● TASK DIRECTIONS:
An exact transcription of all the entries is needed; pictures stay out.

● DATA FOR PROCESSING:
+--

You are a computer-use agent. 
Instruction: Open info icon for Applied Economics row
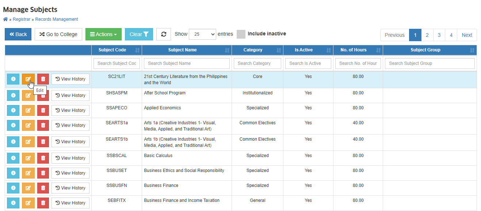click(13, 110)
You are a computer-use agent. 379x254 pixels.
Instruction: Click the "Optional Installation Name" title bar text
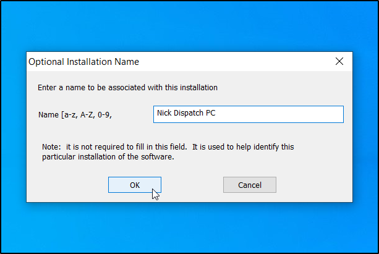tap(84, 62)
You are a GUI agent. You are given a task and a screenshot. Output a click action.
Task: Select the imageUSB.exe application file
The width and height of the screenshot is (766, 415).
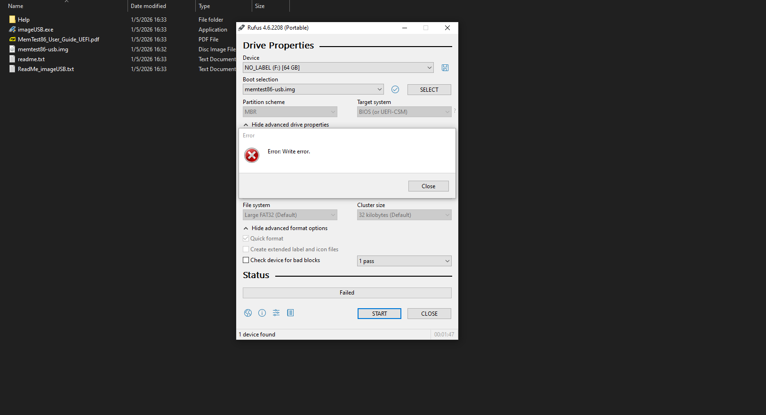pyautogui.click(x=35, y=30)
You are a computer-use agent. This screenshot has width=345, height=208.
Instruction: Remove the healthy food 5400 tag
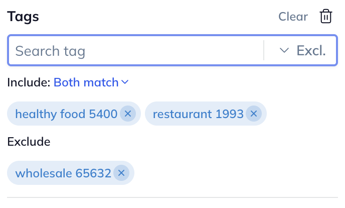[127, 114]
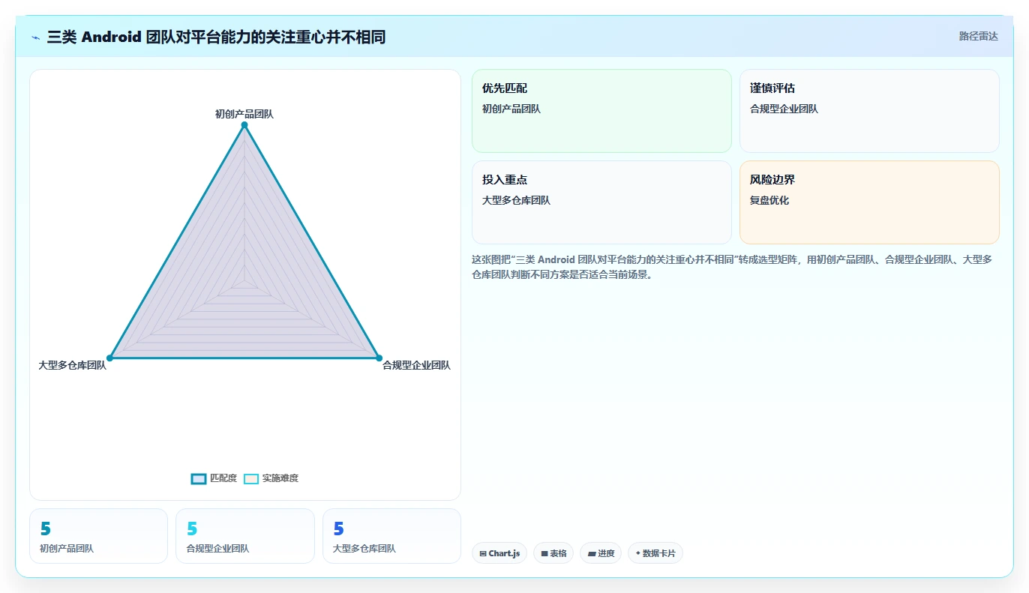The height and width of the screenshot is (593, 1029).
Task: Click the 路径雷达 label in header
Action: [979, 36]
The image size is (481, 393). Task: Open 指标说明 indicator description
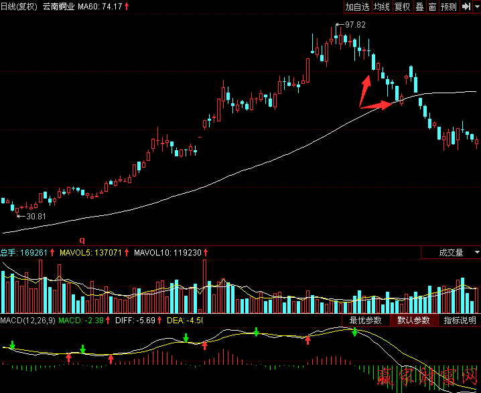[460, 321]
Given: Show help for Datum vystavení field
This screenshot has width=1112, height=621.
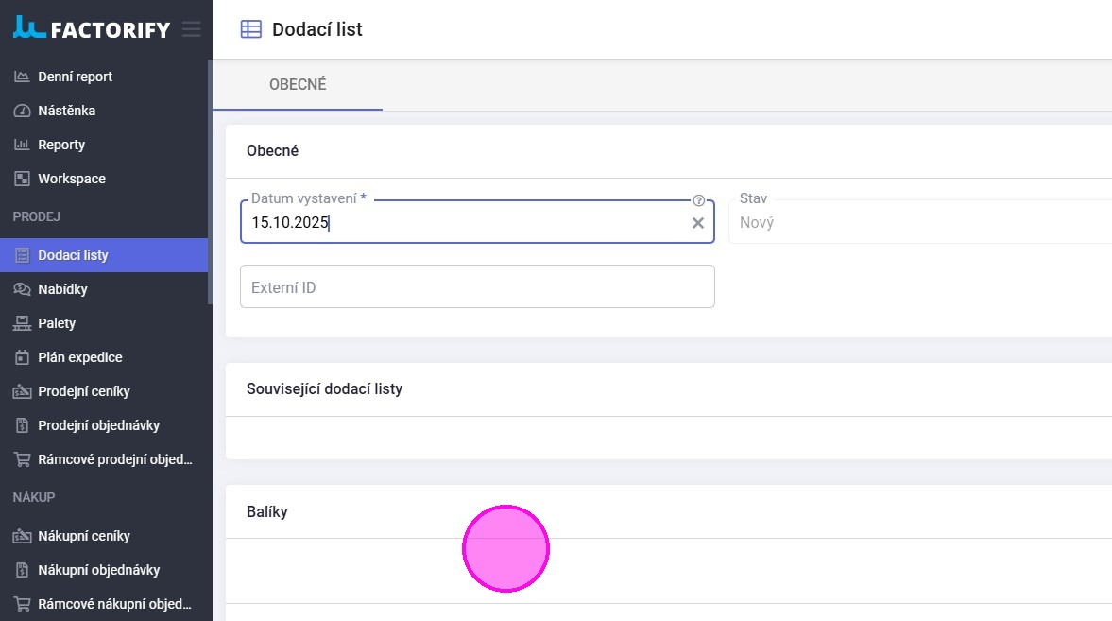Looking at the screenshot, I should coord(699,200).
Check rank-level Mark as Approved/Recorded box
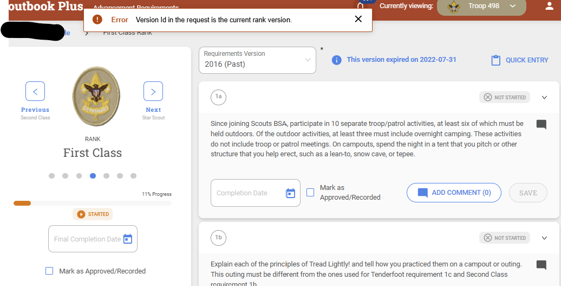This screenshot has height=286, width=561. 49,271

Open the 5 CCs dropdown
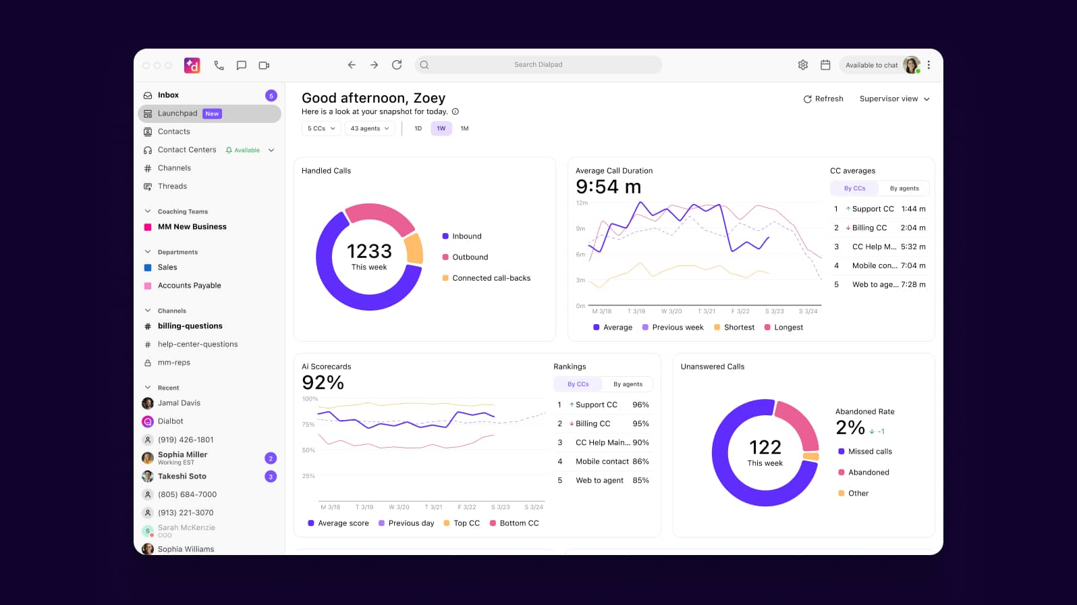[321, 128]
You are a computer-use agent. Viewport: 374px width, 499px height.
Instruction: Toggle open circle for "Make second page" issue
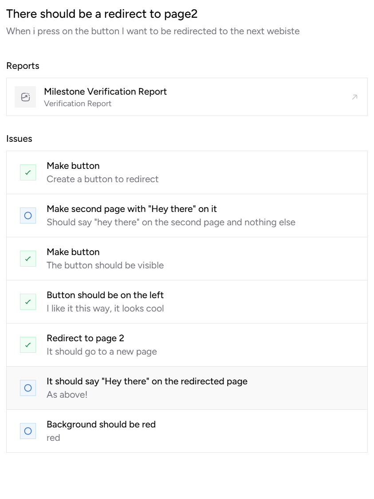28,216
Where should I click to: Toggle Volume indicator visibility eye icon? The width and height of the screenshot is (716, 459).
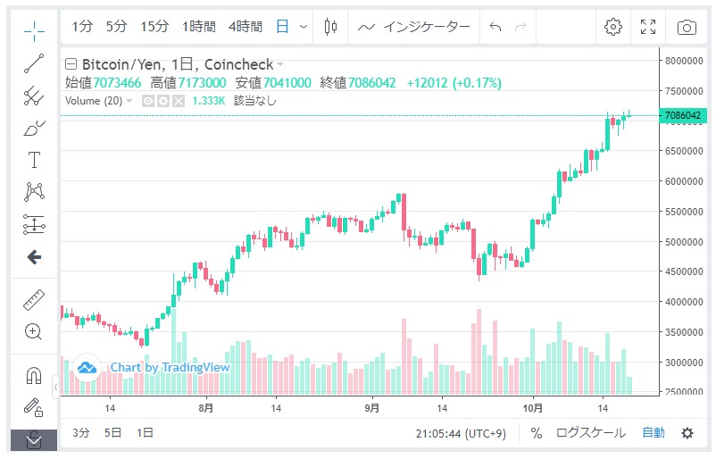tap(148, 101)
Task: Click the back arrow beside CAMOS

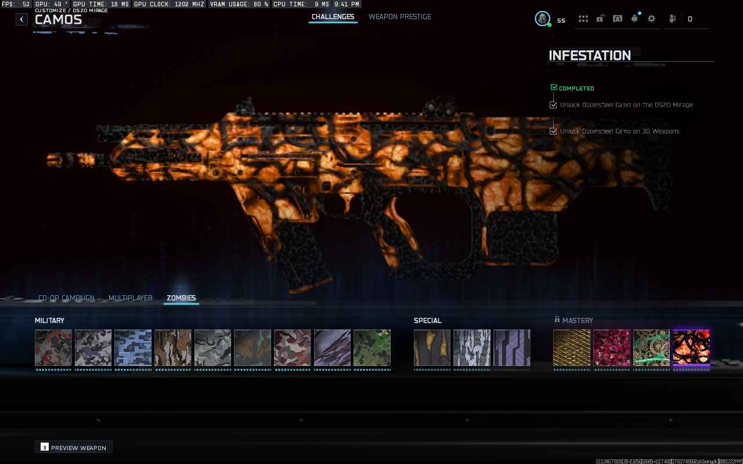Action: coord(21,19)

+--

● RESULT FOR THIS TASK:
You are a computer-use agent. 
Instruction: Open info icon for Applied Economics row
click(13, 110)
You are a computer-use agent. 379x254 pixels.
Instruction: Click the "Optional Installation Name" title bar text
tap(84, 62)
You are a GUI agent. You are given a task and a screenshot. Output a click action.
Task: Select the imageUSB.exe application file
The width and height of the screenshot is (766, 415).
pyautogui.click(x=35, y=30)
You are a computer-use agent. This screenshot has width=345, height=208.
Instruction: Remove the healthy food 5400 tag
[127, 114]
The height and width of the screenshot is (593, 1029).
Task: Click the 路径雷达 label in header
Action: [979, 36]
The image size is (481, 393). Task: Open 指标说明 indicator description
[460, 321]
Given: Show help for Datum vystavení field
This screenshot has width=1112, height=621.
Looking at the screenshot, I should coord(699,200).
Check rank-level Mark as Approved/Recorded box
This screenshot has height=286, width=561. 49,271

Open the 5 CCs dropdown
[321, 128]
You are a computer-use agent. Viewport: 374px width, 499px height.
Instruction: Toggle open circle for "Make second page" issue
28,216
Where should I click to: Toggle Volume indicator visibility eye icon? The width and height of the screenshot is (716, 459).
tap(148, 101)
Task: Click the back arrow beside CAMOS

Action: coord(21,19)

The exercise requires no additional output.